A gravura era uma arte incipiente no nosso país, quase ignorada pelos artistas plásticos, mal apreendida pelos nossos artesãos, não podendo senão viver da adaptação de obras estrangeiras importadas, ou da exploração da veia satírica popular, grosseira e rudimentar.
A gravura erudita que se fazia, com um ou outro artista de melhor qualidade, era essencialmente simbó1ica, com predomínio de temas religiósos. E é no âmbito desta gravura erudita que descobrimos a primeira estampa «caricatural» criada por um artista nacional. É de Vieira Lusitano, feita a cobre, criada como ataque ao escultor espanhol Felipe Diogo de Castro, como «desafronta da própria honra, ou represália de ingratidões recebidas». É um exemplar único de sátira erudita.
O desenvolvimento destas gravuras populares, é uma consequência da evoluçao do aparecimento da imprensa em Portugal. Contudo datar o nascimento da Imprensa em Portugal não será pacífico, apontando uns a data de 1625 com as 'Relações de Severino de Faria", indicando outros 1641 com a "Gazeta em Que se Relata as Novas Todas Que Houve nesta Corte e Que Vieram de Várias partes no Mês deNovembro de 1641".
O mesmo poderá acontecer com a Caricatura na Imprensa Portuguesa, porque já antes de 1847 (há mais de 150 anos) surgiram desenhos satíricos impressos, contudo os factores periodicidade, encadeamento e conteúdo específico levam-me a datar 1847 para a Caricatura, e 1641 para a maioria dos historiadores da Imprensa.
As “Relações" eram folhas publicadas sem regularidade, e apenas para relatar de quando em vez um acontecimento importante. A "Gazeta" era já uma publicação mensal com noticias varias e sistemáticas. Entre estes dois géneros haviam folhas volantes (Normalmente panfletárias, e onde a gravura teve grande importância), anúncios oficiais e privados...
Quem tinha acesso a este meio de comunicação era o restrito núcleo de alfabetizados (e seus correligionários a quem eles lhes liam as novas), ou seja senhores do poder, das leis, da intelectualidade, que dessa forma cada vez mais fácll, podiam divulgar o que lhes convinha.
Os Reis e governantes de imediato sentiram a força dessa "arma" e logo em 1627 (26 de Janeiro) Filipe III impõe severas restrições ao uso da Tipografia, secundado em 1643 por D. João 1V com novas regulamentações, colocando-a quase como privilégio régio.
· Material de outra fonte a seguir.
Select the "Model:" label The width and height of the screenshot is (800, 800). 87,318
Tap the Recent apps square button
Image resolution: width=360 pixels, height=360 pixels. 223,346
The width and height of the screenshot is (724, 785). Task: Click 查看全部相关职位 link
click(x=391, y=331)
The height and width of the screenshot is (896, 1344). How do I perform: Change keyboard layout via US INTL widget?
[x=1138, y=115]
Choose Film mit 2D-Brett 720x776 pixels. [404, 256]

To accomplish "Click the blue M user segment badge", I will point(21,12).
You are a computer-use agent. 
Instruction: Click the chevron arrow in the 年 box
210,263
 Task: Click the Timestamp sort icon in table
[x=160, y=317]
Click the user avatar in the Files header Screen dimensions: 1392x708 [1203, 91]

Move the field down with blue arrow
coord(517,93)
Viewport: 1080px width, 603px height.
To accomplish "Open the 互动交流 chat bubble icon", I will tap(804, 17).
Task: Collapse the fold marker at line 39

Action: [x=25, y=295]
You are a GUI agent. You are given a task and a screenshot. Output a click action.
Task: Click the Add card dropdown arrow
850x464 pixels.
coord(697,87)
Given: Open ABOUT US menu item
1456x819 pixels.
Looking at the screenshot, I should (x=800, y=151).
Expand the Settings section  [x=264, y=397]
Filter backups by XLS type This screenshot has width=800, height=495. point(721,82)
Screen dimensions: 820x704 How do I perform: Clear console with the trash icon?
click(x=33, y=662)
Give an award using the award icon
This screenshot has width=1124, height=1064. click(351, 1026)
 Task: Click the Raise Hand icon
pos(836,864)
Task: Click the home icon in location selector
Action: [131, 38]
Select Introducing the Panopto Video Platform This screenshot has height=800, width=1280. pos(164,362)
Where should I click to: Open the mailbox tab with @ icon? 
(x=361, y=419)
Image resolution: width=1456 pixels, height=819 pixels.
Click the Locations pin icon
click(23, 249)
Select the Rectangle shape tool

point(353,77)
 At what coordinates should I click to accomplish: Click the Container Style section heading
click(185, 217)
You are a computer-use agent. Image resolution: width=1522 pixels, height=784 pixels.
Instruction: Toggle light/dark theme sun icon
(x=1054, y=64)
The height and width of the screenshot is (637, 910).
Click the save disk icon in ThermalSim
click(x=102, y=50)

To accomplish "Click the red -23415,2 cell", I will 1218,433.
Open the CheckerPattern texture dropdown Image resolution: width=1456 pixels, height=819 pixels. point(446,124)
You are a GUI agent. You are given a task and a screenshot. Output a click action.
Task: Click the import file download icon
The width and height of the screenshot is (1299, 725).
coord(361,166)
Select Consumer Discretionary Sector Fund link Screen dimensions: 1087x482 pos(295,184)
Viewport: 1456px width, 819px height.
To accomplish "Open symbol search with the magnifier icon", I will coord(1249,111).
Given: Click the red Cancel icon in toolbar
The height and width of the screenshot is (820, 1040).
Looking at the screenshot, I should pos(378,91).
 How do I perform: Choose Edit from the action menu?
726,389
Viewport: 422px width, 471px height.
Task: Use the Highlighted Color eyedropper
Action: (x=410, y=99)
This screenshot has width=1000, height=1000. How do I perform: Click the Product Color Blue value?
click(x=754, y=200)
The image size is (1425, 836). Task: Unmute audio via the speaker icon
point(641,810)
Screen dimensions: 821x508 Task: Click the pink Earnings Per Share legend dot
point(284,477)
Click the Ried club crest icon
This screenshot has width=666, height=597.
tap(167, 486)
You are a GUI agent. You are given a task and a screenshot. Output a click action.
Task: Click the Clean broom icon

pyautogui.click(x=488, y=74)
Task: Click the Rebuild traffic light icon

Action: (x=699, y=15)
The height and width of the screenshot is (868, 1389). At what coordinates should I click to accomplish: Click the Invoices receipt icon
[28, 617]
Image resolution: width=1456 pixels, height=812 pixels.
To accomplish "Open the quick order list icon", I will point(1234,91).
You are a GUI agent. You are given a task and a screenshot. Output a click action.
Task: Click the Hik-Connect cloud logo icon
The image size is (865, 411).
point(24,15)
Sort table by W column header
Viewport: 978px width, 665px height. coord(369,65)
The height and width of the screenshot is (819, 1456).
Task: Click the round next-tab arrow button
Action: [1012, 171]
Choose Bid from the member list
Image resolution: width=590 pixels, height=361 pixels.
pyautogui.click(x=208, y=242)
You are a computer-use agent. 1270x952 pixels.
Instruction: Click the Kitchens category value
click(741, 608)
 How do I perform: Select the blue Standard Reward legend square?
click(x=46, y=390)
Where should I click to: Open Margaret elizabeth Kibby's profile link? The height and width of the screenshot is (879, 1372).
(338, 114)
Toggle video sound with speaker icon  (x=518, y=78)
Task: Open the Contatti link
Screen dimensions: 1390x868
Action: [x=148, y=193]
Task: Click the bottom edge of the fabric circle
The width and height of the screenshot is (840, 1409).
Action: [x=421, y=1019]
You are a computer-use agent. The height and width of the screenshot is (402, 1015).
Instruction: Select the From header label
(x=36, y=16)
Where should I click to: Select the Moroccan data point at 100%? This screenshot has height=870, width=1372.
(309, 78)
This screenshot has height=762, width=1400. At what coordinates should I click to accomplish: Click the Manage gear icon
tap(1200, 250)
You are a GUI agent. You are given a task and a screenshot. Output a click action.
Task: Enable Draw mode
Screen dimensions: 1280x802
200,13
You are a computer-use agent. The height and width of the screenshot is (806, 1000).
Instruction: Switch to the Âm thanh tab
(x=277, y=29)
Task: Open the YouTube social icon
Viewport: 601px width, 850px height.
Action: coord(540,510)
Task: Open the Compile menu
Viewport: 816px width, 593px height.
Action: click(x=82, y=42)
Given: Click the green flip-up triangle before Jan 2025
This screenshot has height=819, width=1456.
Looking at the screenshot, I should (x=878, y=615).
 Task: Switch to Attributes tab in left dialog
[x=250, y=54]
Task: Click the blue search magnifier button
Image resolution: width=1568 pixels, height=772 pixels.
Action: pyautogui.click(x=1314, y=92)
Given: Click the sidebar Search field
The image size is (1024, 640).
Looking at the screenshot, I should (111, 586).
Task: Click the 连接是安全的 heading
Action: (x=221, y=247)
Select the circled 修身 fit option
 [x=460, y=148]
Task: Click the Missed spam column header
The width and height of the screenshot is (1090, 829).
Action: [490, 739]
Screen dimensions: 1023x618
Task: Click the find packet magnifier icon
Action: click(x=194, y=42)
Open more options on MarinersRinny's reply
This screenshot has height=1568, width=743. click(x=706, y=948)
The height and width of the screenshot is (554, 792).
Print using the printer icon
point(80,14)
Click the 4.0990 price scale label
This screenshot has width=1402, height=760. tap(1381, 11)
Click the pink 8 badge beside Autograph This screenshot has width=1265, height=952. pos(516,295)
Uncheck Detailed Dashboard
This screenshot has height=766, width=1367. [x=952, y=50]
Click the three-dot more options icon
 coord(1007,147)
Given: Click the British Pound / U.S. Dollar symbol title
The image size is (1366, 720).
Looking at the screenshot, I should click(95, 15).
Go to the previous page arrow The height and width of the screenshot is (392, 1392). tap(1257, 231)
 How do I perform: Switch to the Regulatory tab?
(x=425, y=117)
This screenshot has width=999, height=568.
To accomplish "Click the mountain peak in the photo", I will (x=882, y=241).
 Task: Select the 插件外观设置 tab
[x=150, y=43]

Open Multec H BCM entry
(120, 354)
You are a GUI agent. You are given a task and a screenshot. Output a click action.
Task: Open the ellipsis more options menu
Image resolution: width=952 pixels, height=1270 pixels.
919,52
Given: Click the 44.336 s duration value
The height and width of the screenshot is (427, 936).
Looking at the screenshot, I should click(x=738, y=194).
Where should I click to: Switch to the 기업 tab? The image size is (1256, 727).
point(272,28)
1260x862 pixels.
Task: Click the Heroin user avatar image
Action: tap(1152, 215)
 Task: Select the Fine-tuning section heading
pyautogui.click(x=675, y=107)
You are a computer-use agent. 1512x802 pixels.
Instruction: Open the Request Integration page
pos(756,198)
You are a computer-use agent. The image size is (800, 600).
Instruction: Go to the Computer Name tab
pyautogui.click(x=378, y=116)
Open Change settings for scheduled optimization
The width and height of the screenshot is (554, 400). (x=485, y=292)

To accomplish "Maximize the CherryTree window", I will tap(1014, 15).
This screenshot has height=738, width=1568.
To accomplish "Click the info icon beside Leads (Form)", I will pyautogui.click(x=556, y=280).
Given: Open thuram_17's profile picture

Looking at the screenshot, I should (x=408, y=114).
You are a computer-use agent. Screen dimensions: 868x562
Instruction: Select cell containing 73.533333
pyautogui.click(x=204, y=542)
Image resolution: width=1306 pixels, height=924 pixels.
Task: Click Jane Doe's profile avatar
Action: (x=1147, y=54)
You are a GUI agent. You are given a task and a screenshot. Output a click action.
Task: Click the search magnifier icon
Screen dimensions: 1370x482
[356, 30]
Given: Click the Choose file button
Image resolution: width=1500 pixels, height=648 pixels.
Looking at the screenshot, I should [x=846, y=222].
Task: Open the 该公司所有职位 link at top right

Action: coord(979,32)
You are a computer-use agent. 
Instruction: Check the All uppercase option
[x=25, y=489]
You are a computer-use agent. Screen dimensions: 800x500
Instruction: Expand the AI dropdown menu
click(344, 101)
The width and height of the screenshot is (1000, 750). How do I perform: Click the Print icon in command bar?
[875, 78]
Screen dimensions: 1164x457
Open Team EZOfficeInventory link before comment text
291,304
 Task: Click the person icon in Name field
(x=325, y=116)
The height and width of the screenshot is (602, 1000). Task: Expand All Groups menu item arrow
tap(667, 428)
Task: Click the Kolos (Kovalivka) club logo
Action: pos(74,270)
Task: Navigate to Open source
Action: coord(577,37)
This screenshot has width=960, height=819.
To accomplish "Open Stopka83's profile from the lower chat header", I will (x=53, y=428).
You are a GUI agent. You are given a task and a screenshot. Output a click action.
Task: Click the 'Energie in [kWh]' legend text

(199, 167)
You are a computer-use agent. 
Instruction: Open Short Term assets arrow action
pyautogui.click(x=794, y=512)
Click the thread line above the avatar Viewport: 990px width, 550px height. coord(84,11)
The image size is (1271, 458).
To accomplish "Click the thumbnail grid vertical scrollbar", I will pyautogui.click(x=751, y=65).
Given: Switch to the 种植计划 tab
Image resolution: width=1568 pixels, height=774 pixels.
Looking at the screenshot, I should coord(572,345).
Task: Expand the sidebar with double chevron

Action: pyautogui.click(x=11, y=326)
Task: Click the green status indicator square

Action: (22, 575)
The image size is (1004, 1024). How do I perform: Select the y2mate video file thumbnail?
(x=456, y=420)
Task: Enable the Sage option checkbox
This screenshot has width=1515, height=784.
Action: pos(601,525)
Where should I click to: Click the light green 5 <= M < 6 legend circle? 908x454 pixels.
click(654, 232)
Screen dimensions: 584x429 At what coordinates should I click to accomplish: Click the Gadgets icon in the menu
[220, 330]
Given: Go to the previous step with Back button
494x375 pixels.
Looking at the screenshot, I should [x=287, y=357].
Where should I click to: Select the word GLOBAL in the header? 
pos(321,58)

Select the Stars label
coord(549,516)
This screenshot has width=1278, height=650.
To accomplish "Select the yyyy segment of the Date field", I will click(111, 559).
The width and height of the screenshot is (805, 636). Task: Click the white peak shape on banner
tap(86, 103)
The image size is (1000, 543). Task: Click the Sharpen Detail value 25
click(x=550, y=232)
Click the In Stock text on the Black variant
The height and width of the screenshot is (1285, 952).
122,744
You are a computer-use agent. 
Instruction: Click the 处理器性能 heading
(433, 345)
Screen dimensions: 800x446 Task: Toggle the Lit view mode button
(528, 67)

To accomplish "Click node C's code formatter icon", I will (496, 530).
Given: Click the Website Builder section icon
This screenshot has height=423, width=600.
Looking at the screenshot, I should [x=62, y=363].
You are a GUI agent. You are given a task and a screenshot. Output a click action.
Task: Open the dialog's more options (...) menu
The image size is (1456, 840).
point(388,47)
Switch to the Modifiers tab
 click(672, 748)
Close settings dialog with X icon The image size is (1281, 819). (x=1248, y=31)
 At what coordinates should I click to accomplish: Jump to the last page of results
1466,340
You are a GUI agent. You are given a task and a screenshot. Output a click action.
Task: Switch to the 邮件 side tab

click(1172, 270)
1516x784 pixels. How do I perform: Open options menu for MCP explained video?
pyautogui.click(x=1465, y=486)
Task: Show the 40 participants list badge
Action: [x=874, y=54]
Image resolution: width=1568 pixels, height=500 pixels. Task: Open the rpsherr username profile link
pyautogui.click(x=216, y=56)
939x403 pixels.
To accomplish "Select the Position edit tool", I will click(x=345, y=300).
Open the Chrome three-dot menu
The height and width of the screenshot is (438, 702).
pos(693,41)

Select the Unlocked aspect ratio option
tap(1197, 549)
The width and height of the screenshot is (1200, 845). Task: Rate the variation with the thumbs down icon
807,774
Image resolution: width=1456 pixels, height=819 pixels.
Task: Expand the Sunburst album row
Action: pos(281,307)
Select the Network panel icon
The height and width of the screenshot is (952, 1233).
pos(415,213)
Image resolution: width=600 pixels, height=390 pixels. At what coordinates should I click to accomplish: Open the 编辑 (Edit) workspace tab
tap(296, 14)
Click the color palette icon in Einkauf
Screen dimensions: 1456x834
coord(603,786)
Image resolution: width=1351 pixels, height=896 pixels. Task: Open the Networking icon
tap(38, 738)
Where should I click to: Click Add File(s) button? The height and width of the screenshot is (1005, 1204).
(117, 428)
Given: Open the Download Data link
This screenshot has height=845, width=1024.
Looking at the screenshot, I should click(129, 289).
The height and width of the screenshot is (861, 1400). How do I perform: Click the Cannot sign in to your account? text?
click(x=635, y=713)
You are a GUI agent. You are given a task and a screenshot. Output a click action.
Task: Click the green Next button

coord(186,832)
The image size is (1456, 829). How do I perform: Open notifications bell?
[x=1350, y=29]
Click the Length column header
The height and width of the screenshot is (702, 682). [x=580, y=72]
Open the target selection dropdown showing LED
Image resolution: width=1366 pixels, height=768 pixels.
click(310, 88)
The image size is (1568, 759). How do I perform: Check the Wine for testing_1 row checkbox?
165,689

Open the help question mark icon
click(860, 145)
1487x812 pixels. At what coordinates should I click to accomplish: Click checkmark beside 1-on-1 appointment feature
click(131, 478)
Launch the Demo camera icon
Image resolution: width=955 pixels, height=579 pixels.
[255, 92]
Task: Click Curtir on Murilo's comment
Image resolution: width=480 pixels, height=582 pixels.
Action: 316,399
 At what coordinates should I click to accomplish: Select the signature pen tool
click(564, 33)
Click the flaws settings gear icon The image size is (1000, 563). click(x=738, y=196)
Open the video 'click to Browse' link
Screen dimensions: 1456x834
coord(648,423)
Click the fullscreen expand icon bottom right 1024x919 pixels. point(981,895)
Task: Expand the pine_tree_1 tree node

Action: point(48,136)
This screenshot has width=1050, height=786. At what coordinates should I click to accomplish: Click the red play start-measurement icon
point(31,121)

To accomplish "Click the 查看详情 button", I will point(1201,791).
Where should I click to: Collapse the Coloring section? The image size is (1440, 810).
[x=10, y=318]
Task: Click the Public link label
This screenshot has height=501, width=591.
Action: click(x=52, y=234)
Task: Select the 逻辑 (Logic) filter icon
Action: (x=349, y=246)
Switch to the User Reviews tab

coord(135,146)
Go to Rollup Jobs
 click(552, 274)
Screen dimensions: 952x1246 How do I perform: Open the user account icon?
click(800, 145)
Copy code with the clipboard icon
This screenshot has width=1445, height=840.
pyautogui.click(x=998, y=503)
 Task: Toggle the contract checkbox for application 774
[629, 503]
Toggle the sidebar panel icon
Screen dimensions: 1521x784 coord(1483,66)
Para além da evolução dos processos tipográficos, a melhoria das comunicações e das relações postais levaram a um aumento do interesse público, e a uma certa proliferação de "Gazetas" e outra imprensa. Testemunho dessa evolução, e adaptação governamental, está a criação a 5 de Abril de 1768 da Real Mesa Censória, não apenas para livros, mas para toda a imprensa.
As limitações à Liberdade de expressão será uma constante da nossa imprensa, como foi uma constante da nossa história. Os nossos dirigentes, com a intolerância cató1ica como base de religião de estado, conseguiu ao longo de séculos subverter a mentalidade do povo, enclausurando-o num "provincianismo" e "tacanhez de espirito" como triunfo da moral, da ordem, da "paz social", dos "brandos costumes".
Utilizando a Inquisição, e demais formulas policiais, conseguiu-se refrear o espirito aventureiro que nos lançou para novos mundos, conseguiu-se castrar o espirito inventivo que nos tinha colocado nas vanguardas técnicas. O belo jardim à beira-mar plantado estava de costas viradas para a Europa, encerrando-se numa nostalgia sebastianista e fadista, conservadora e aterrorizadora, lutando contra as inovações, através da desinformação e deformação em que a Censura foi arma fundamental.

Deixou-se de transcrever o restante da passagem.